Novas regras de piso de frete preocupam setor agropecuário do Rio Grande do Norte
A Federação da Agricultura e Pecuária do Rio Grande do Norte alerta que mudanças na política de preço mínimo do frete rodoviário podem elevar os custos de escoamento da produção agropecuária estadual. O tema ganha relevância em um momento em que produtores já enfrentam margens pressionadas e dependência quase total do modal rodoviário para comercializar seus produtos.
A entidade que representa os produtores rurais norte-rio-grandenses manifestou preocupação com os efeitos que ajustes nas regras de remuneração mínima do transporte rodoviário de cargas podem ter sobre a competitividade da agropecuária local. A revisão das tabelas de frete, quando resulta em valores mais elevados, repercute diretamente no custo final de produtos como grãos, frutas, carnes e insumos agrícolas.
O Rio Grande do Norte possui uma estrutura logística com forte dependência do transporte rodoviário, o que torna o setor particularmente sensível a qualquer variação nos custos de frete. Distâncias longas até os principais centros consumidores e portos de exportação ampliam o impacto de qualquer reajuste sobre a rentabilidade das propriedades rurais.
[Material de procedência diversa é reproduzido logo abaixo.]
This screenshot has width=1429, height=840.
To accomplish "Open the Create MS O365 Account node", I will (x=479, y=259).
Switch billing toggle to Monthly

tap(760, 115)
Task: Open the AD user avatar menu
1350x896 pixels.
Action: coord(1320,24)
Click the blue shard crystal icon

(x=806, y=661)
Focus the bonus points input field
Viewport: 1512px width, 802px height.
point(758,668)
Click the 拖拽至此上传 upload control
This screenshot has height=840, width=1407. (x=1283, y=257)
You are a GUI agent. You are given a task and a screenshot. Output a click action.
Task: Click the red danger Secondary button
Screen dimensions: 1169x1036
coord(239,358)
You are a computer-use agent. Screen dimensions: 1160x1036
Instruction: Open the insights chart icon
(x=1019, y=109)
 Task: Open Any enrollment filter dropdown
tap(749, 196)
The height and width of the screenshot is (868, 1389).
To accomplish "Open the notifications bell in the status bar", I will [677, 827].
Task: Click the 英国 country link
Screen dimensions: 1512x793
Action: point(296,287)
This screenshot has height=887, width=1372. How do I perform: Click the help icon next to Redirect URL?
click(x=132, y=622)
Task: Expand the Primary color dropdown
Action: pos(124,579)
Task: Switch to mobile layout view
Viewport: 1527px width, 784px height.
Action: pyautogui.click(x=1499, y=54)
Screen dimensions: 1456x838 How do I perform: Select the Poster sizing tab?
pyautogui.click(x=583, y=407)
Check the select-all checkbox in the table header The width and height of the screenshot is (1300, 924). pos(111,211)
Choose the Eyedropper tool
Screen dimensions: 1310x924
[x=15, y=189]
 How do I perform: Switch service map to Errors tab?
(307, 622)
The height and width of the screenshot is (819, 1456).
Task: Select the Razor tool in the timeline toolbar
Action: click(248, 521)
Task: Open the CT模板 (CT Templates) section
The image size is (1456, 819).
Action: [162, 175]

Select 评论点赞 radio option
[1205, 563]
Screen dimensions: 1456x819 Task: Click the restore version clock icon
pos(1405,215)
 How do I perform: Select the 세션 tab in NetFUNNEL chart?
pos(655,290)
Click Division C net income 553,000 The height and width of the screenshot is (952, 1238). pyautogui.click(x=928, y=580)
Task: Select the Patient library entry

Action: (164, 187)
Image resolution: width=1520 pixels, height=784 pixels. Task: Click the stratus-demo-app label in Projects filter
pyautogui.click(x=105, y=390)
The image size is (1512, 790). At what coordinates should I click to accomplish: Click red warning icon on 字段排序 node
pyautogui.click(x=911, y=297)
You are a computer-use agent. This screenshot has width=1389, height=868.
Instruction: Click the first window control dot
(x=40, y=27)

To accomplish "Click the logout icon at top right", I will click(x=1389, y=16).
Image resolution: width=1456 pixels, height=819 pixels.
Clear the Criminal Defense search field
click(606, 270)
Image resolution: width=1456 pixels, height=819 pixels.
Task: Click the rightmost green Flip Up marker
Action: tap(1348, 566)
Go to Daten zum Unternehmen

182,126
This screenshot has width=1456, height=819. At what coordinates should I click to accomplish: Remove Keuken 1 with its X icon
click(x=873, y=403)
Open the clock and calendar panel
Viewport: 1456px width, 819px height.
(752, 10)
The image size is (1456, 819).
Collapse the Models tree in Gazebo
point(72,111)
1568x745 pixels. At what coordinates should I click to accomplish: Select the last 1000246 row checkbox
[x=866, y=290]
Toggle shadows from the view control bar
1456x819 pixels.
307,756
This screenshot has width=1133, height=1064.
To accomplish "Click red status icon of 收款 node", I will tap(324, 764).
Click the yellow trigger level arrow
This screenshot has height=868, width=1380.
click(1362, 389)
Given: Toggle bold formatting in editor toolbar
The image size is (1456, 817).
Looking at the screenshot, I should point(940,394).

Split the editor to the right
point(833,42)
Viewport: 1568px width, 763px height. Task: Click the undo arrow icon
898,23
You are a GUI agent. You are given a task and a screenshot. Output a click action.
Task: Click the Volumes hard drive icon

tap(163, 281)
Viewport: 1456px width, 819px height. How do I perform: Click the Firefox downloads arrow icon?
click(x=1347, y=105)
Para o produtor, o aumento no custo do frete pode significar menor preço recebido na porteira ou dificuldade de competir com regiões que contam com infraestrutura logística mais diversificada. Especialistas recomendam que os agentes do setor acompanhem de perto as negociações em torno da regulamentação e busquem alternativas de planejamento logístico para mitigar possíveis impactos.